Orada neler oluyor?


Bedensiz varlıklar, 3 harfliler, ruhlar, hayaletler… Adını ne koyarsanız koyun ama genellikle geceleri yaşanan bu olaylar, birbirine benzer nitelikte; normalde olması imkansız olaylar, aniden beliren siluetler, duyulan tuhaf sesler, aniden ortaya çıkan ve hareket eden objeler… İşte sizinle yine buna benzer olayların yaşandığı iki örnek paylaşıyoruz. Olayı yaşayanlar kendileri anlatıyor, okumaya hazır mısınız?

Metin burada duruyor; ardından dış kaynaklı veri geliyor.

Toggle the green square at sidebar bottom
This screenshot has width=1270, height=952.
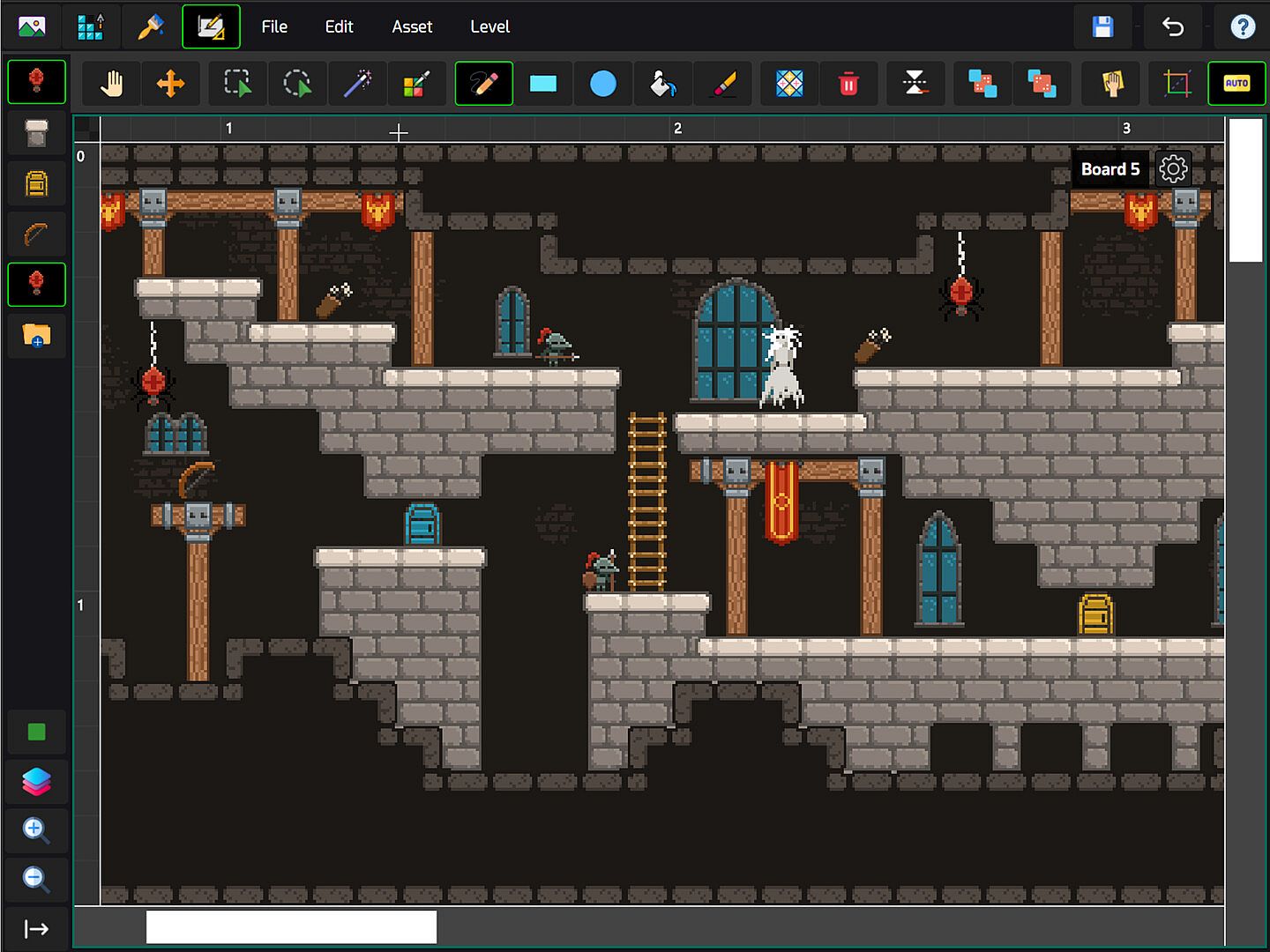pos(36,732)
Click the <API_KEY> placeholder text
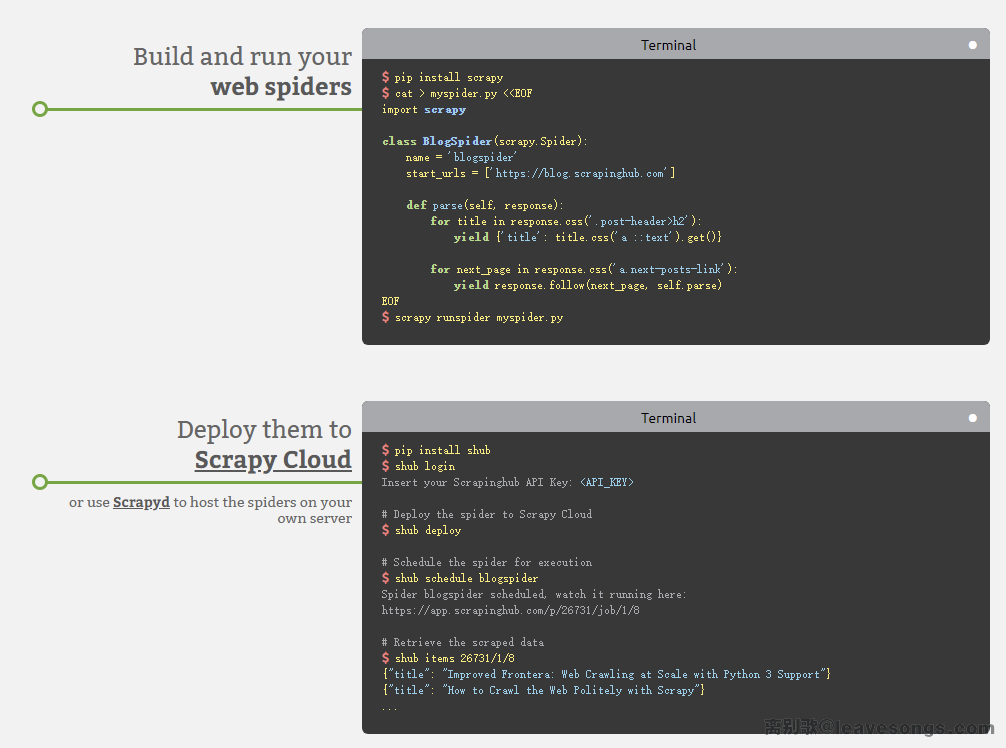This screenshot has width=1006, height=748. [606, 482]
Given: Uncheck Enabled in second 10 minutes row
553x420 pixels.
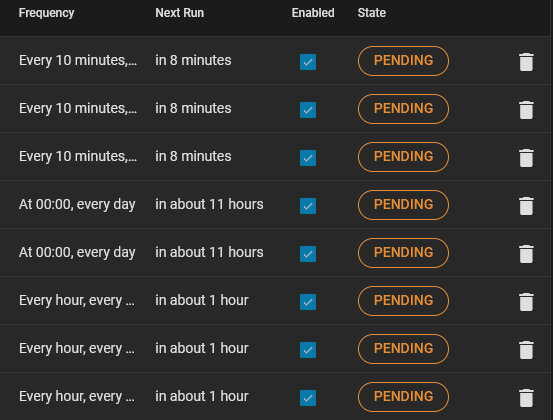Looking at the screenshot, I should [308, 110].
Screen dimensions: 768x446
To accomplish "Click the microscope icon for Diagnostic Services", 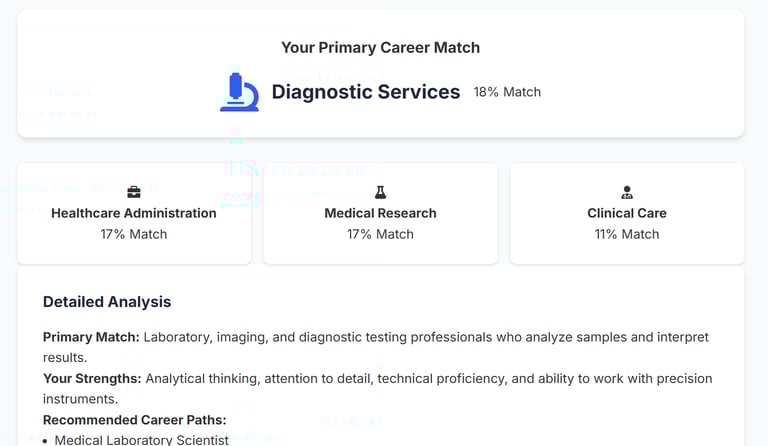I will (x=239, y=91).
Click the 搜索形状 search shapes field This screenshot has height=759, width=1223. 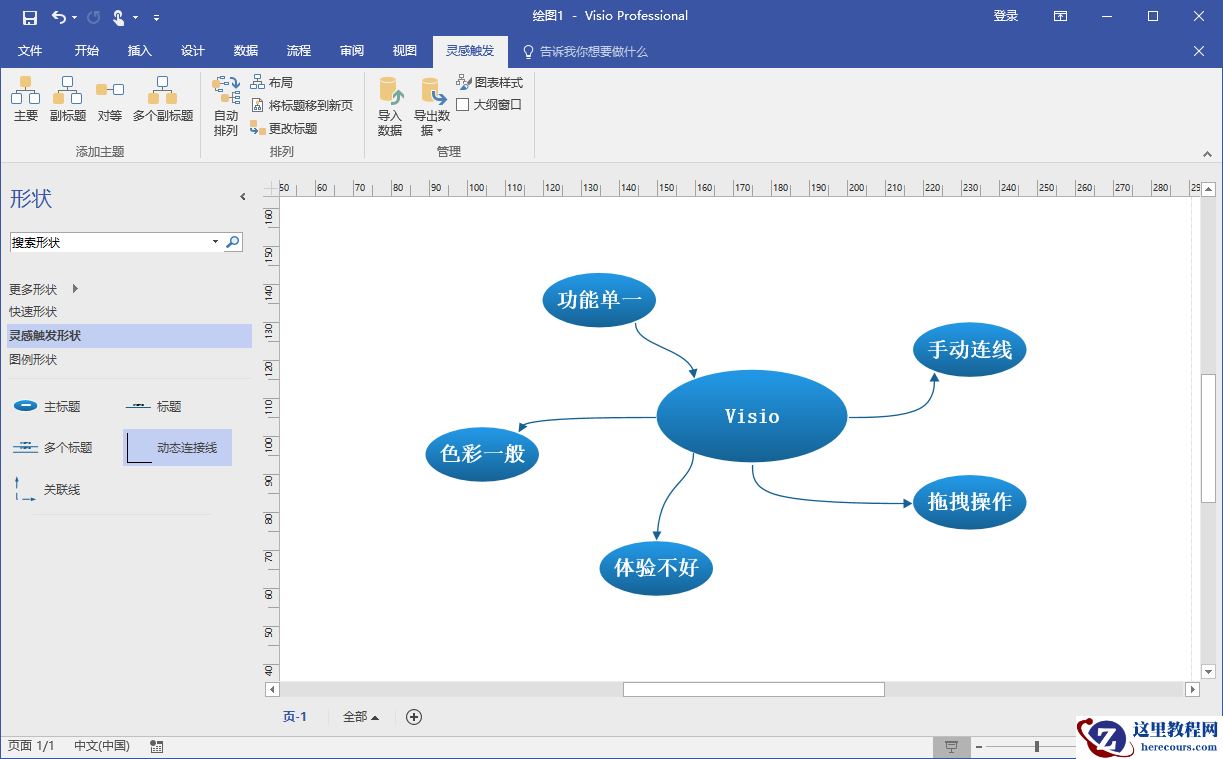click(x=110, y=242)
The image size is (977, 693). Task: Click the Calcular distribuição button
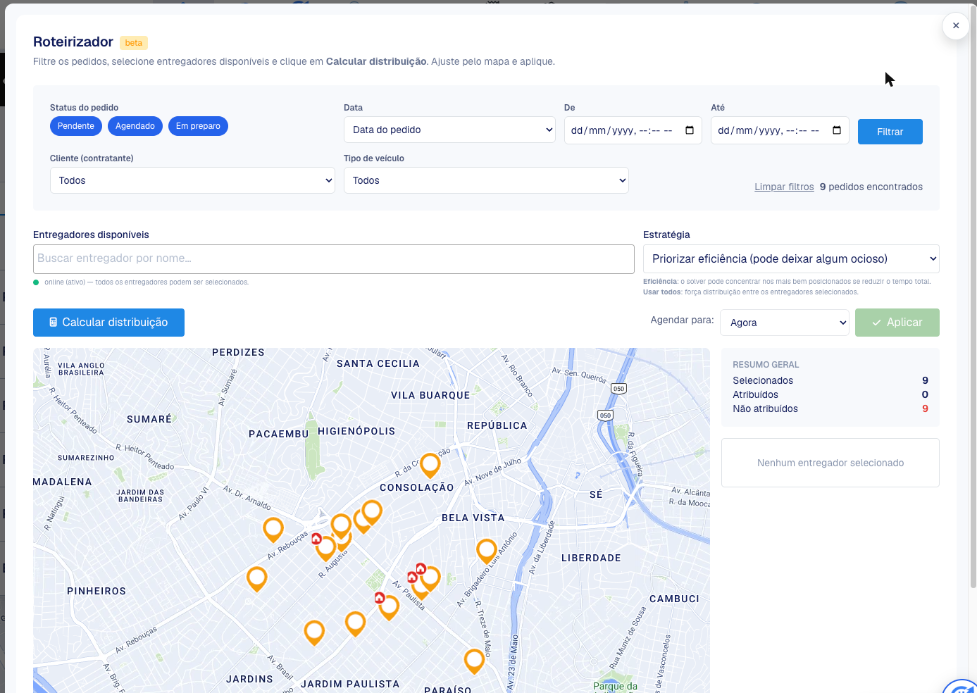click(x=108, y=322)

“Ben tatil zamanlarında genellikle sabaha kadar uyumayan biriyim ve bedensiz varlıklara veya cinlere inanmazdım, ne zaman konusu açılsa dalga geçerdim. Bir yaz, 22 Temmuz günü yine uyumuyordum ve internette dolaşıyordum. Nasıl olduğunu anlamadım ama açılır pencerelerden birinde onlarla ilgili yazılar vardı kapattım ve tekrar açıldı, yine kapattım ve tekrar…  Virüs olabileceğini düşünüp bilgisayarımı yeniden başlattım ama internete bağlandığımda hangi siteye girsem açılır pencere olarak aynı sayfa çıkıyordu. En sonunda merak ettim ve okudum. Orada cinlerle ilgili birçok şey yazıyordu ve sayfa her formatta açılıyordu çok şaşırdım çünkü bu milyonda bir görülecek bir şey. Her neyse merakım daha da arttı ve sayfayı okumaya başladım. Nasıl cin çağırılır diye bir ikon vardı, tıkladım ve orada adım adım yazıyordu. Sayfayı kaydettim ve yatağıma yatıp uyumaya çalıştım. Saat 3’ü geçiyordu ama uyuyamadım, bir şey beni dürtüyordu ve tekrar bilgisayarımı açtım kaydettiğim o sayfayı sildim. Sigara içmek için dolabın çekmecesini açtım, sigaramın yanında bir kağıt vardı. Hemen açtım, aman Allahım o da ne! Az önce kaydedip sildiğim sayfa… Çok korktum ve hemen tekrar bilgisayarımı açtım, yazıcının programına baktım; o sayfa daha 22 saniye önce yazdırılmış. Ama yazıcının kartuşları yoktu çünkü o günün akşamüstü doldurtmak için ofsete bırakmıştım. O kadar korktum ki bilgisayarımın fişini çektim.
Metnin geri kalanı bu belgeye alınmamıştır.